Acho que, de cada vez que nos apaixonamos, sentimos que é a primeira vez. Não interessa quantas pessoas passaram antes pela nossa vida, não interessa a quantas pessoas nos entregámos, não interessa o que partilhámos com elas. Quando nos apaixonamos a sério - porque, se há amor, se há paixão, tem de ser a sério - nada disso interessa, porque é como se estivéssemos a viver tudo de novo pela primeiríssima vez.
E só assim faz sentido. Porque nós nunca nos apaixonamos duas vezes pela mesma pessoa, bem vistas as coisas.

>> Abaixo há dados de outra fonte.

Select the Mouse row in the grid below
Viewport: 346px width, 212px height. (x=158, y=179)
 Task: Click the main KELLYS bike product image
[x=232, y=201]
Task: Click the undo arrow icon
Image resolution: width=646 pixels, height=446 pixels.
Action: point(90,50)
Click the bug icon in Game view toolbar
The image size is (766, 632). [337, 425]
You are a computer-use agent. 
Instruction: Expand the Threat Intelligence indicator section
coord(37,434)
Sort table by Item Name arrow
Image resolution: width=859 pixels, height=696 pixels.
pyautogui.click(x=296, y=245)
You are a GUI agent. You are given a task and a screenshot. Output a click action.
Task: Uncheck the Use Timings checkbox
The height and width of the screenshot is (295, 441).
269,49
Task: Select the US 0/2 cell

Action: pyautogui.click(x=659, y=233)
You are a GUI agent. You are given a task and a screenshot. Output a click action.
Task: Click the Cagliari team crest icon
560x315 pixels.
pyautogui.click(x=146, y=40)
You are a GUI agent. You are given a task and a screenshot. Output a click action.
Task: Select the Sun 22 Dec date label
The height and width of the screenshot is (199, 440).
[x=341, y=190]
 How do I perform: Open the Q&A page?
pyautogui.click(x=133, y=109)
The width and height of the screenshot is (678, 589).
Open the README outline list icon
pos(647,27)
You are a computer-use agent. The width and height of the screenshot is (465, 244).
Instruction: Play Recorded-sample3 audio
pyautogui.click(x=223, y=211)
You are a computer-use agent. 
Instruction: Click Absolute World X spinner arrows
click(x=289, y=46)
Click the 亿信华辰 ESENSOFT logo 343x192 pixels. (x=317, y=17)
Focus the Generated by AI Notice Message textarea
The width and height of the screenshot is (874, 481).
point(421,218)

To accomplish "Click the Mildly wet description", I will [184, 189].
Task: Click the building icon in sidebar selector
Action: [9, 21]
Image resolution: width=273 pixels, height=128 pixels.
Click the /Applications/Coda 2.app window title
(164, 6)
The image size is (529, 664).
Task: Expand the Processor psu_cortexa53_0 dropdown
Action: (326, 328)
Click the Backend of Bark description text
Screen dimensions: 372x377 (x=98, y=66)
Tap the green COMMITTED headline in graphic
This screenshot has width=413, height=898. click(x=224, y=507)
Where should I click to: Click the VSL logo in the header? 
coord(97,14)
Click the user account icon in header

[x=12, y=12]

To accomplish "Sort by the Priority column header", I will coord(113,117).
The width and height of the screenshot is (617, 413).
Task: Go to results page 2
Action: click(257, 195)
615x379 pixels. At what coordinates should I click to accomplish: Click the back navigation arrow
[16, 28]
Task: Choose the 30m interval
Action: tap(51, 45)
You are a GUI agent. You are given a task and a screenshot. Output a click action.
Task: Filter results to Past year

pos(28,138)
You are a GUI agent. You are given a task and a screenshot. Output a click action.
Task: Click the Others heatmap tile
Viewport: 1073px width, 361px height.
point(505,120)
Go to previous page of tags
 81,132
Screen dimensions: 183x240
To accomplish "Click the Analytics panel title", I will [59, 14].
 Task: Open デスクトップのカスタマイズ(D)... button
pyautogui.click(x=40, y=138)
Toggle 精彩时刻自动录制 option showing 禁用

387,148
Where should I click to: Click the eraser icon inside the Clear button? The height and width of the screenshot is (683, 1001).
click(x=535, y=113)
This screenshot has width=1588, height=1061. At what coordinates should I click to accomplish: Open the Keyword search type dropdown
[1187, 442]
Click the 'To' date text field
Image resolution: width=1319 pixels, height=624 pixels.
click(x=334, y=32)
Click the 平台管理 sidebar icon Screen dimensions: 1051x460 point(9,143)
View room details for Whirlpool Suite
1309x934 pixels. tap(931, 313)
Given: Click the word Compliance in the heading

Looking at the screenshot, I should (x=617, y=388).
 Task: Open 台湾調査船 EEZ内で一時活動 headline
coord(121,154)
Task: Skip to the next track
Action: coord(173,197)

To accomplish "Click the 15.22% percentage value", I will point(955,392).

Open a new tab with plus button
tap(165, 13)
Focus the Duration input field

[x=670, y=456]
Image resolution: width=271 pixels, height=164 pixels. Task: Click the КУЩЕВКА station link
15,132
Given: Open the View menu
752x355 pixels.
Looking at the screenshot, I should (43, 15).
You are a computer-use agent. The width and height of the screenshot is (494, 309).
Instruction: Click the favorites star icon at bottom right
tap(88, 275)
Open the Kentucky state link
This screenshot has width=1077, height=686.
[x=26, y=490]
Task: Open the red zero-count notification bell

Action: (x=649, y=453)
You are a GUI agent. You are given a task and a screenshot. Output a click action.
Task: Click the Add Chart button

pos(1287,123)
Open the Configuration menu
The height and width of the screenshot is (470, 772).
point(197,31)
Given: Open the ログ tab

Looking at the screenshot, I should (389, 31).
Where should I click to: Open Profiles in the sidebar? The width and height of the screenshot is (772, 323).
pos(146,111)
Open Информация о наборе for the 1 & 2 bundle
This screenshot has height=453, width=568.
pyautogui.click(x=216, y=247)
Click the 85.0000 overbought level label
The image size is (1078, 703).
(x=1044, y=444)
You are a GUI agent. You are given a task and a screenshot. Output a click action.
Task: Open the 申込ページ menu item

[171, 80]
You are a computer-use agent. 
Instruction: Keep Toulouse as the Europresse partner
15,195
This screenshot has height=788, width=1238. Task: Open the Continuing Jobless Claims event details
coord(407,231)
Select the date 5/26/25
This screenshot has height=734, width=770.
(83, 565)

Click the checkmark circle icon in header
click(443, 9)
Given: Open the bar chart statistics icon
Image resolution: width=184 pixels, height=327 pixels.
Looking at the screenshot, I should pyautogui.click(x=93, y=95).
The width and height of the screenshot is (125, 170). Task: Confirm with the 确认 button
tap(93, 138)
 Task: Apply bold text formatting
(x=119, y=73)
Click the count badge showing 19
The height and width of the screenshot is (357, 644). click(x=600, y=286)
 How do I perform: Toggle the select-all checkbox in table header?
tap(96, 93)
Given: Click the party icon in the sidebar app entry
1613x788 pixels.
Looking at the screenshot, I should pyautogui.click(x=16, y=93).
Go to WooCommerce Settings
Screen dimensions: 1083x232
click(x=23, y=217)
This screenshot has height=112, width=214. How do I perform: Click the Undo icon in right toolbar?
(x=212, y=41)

Ainda que nos voltemos a apaixonar por uma pessoa que já tínhamos amado antes (e eu sei do que falo, porque já passei por isso), nunca é a mesma coisa - ou a pessoa está diferente, ou nós próprios estamos diferentes... seja como for, não é a mesma coisa.
Mas se nos apaixonamos sempre de forma diferente e sempre por pessoas diferentes, se aquilo que sentimos nunca se repete por mais que possa parecer que sim... então porque é que insistimos em falar do "amor da nossa vida"?
Em toda a minha vida, já estive perdidamente apaixonada por duas pessoas. Só duas. E a ambas disse que eram o amor da minha vida... porque eram. Eram mesmo.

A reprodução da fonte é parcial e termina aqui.